___ Article

LiquidityPool’s exposure calculation may be inaccurate

M7MEDIUM

LiquidityPool’s exposure calculation may be inaccurate
open

The Synthetix Perpetual Market has a two-step process for increasing/decreasing positions in which a request is submitted and remains in a pending state until it is executed by a keeper.

LiquidityPool::_getExposure does not consider the queued Synthetix Perp position tracked by the queuedPerpSize storage variable meaning that LiquidityPool::getExposure will return an inaccurate value when called between the submission and the execution of an order.

LiquidityPool::_getExposure()

function _getExposure() internal view returns (int256 exposure) {
// Dedaub: queuedPerpSize should be considered in currentPosition
int256 currentPosition = _getTotalPerpPosition();

exposure = _calculateExposure(currentPosition);
}

LiquidityPool::rebalanceMargin does not consider queuedPerpSize too. The Polynomial team has mentioned that they plan to always call placeQueuedOrder before calling rebalanceMargin, thus adding a requirement that queuedPerpSize is equal to 0 would be enough to enforce that prerequisite.

M8

LiquidityPool::_hedge always adds margin to Synthetix

M8MEDIUM

LiquidityPool::_hedge always adds margin to Synthetix
open

The function LiquidityPool::_hedge is responsible for hedging every position opened against the LiquidityPool by opening the opposite position in the Synthetix Perp Market. In doing so, _hedge transfers an amount of funds to the Synthetix Perp Market to be used as margin for the position. However, margin does not need to be increased always, e.g., it does not need to be increased when the Synthetix Perp position is decreased because the LiquidityPool is hedging a long Position and thus goes short. When the absolute position size of the LiquidityPool in the Synthetix Perp Market is decreased, the LiquidityPool could remove the unnecessary margin or abstain from increasing it to account for the rare case where a Synthetix order is not executed. This together with frequent calls to the rebalanceMargin function would help improve the capital efficiency of the LiquidityPool.



LOW SEVERITY

L1

Computations that use invalid values could be avoided

L1LOW

Computations that use invalid values could be avoided
open

Functions getIndexPrice, getFundingRate and getMarkPrice of the Exchange contract depend on the externally provided base asset price that could be invalid in some cases. Even if the base asset price provided is invalid, a tuple (value, true) is returned where value is the value computed based on the invalid base asset price. However, if the base asset price is invalid, the tuple (0, true) could be returned while the whole computation is skipped to save gas unnecessarily spent on computing an invalid value.

______
___ Raw data

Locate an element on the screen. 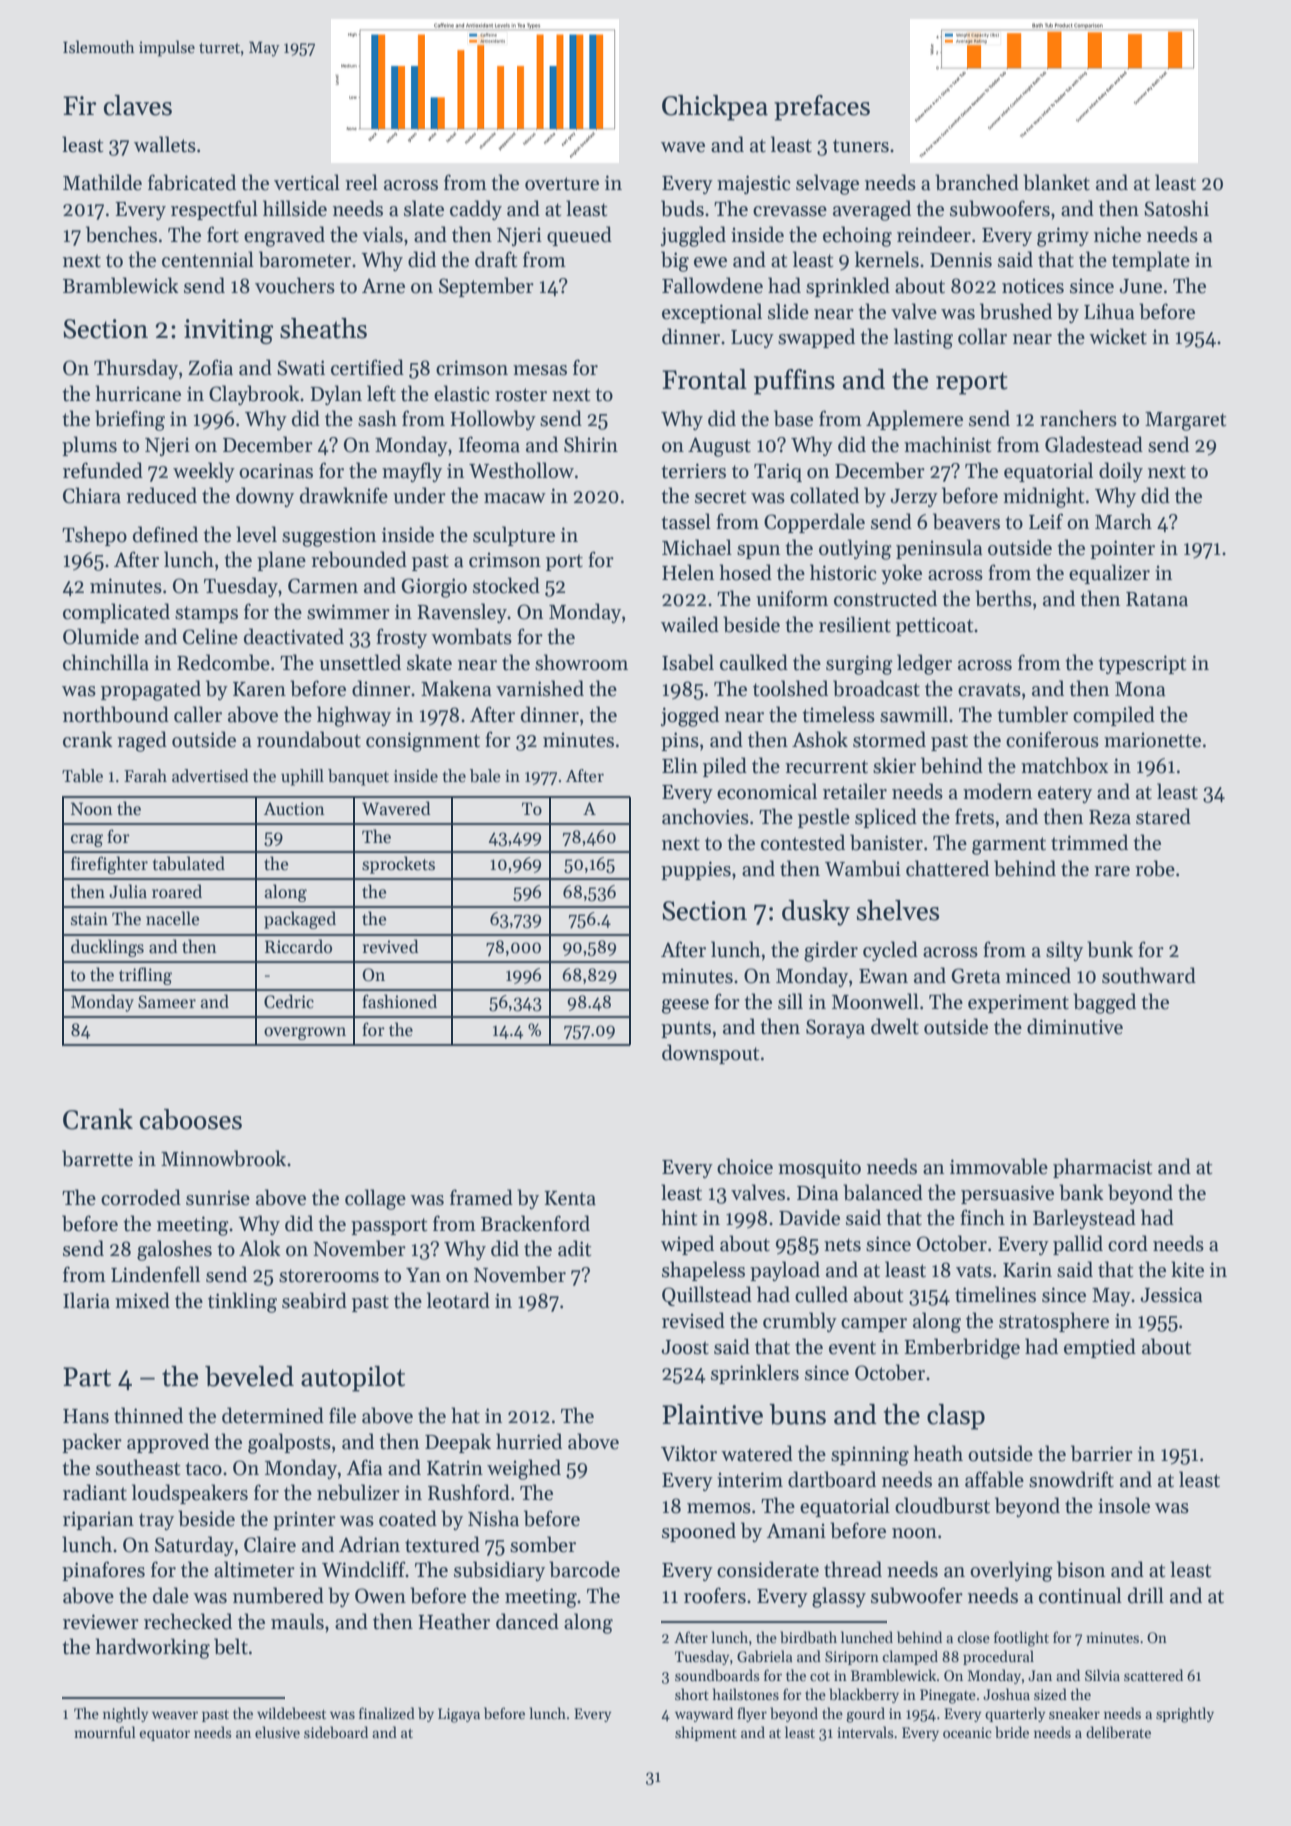 This screenshot has height=1826, width=1291. claves is located at coordinates (138, 105).
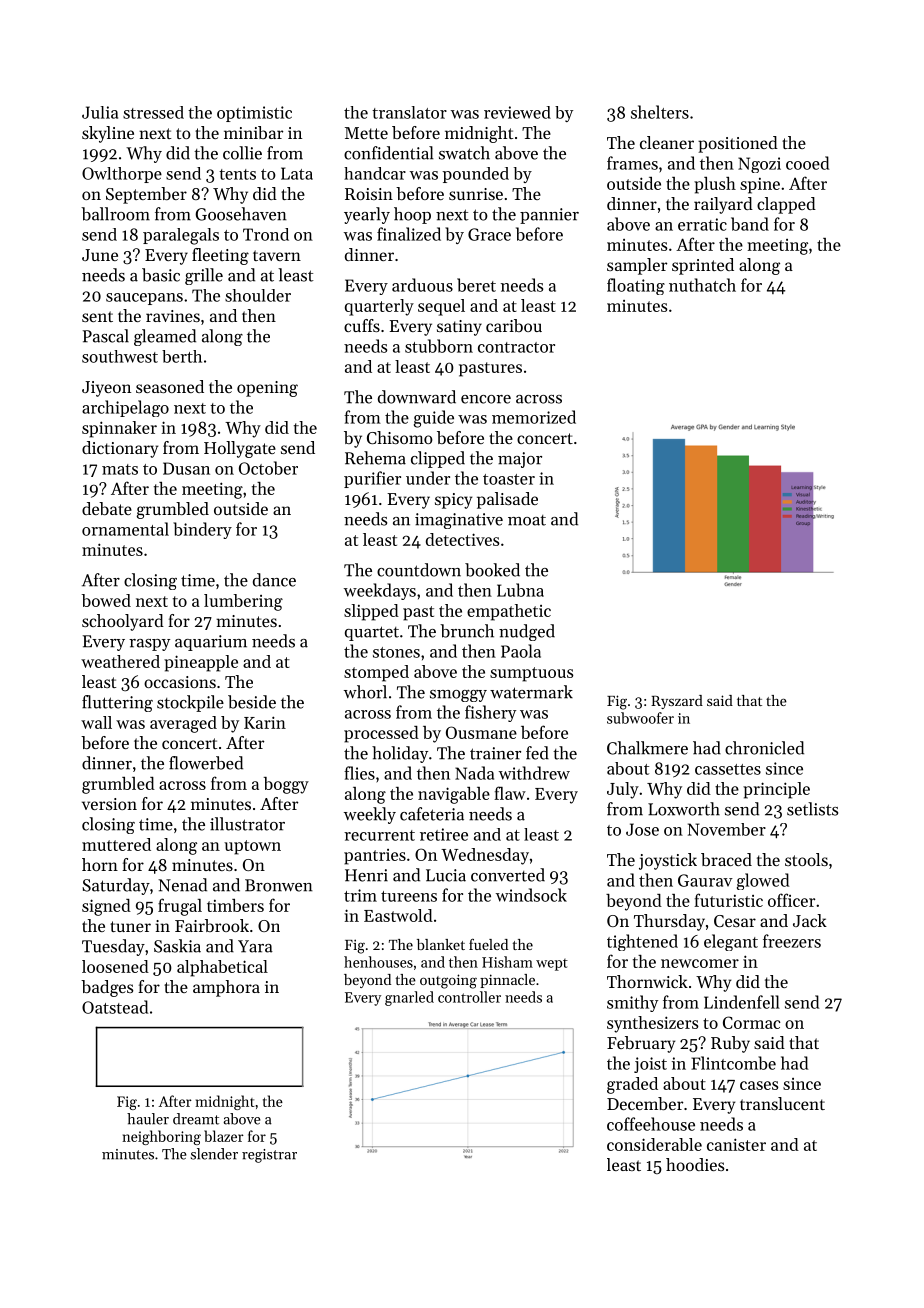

______

Continue the LiquidityPool audit findings from the point where they end.

Answer to the task —
L2

A critical requirement is enforced by dependency code

L2LOW

A critical requirement is enforced by dependency code
open

Function Exchange::_openTrade, when called with params.isLong set to false and params.positionId different from 0, does not check that the msg.sender is the owner of the params.positionId short token position. This necessary requirement is later checked when ShortToken::adjustPosition is called. Nevertheless, we would recommend adding the appropriate require statement also as part of the function _openTrade as it is the one querying the position. This would also add an extra safeguard against a future code change that accidentally removes the already existing require statement.

L3

A critical requirement is enforced by the ERC20 code

L3LOW

A critical requirement is enforced by the ERC20 code
open

In function LiquidityPool::closeLong, as in openShort, there is an outgoing flow of funds. However, there does not exist a require statement on the existence of the needed funds as in the openShort function. Of course, if there are not enough funds to be transferred out of the LiquidityPool contract the ERC20 transfer code will cause a revert. Still, requiring that usedFunds<=0 || totalFunds>=uint256(usedFunds) makes the code more failproof. The same could be applied on function rebalanceMargin where there is an outgoing flow of funds towards the Synthetix Perp Market.

L4

A critical requirement is enforced by callee code

L4LOW

A critical requirement is enforced by callee code
open

Function ShortCollateral::collectCollateral does not require that the provided collateral is approved (and matches the collateral of the already opened position). This could be problematic, i.e., a non-approved worthless collateral could be deposited instead, if every call to collectCollateral was not coupled with a call to getMinCollateral which enforces the aforementioned requirement. Implementing these requirements would constitute a step towards a more defensive approach, one that would make the system more bulletproof and robust even if the codebase continues to evolve and become more complicated.

L5

Collateral approvals cannot be revoked

L5LOW

Collateral approvals cannot be revoked
open

The ShortCollateral contract does not implement any functionality to revoke collateral approvals, meaning that the contract owner cannot undo even an incorrect approval and would need to redeploy the contract if that were to happen. Implementing such functionality would require a lot of care to ensure no funds (collateral) are trapped in the system, i.e., cannot be withdrawn, due to the collateral approval being revoked and the withdrawal functionality being operational only for approved collaterals.

L6

No events are emitted for several interactions

L6LOW

No events are emitted for several interactions
open
  • In LiquidityPool::processWithdrawals there is no event emitted when a withdrawal is attempted but there are 0 funds available to be withdrawn.
    • In LiquidityPool::setFeeReceipient there is no event emitted even though a relevant event is declared in the contract (event UpdateFeeReceipient)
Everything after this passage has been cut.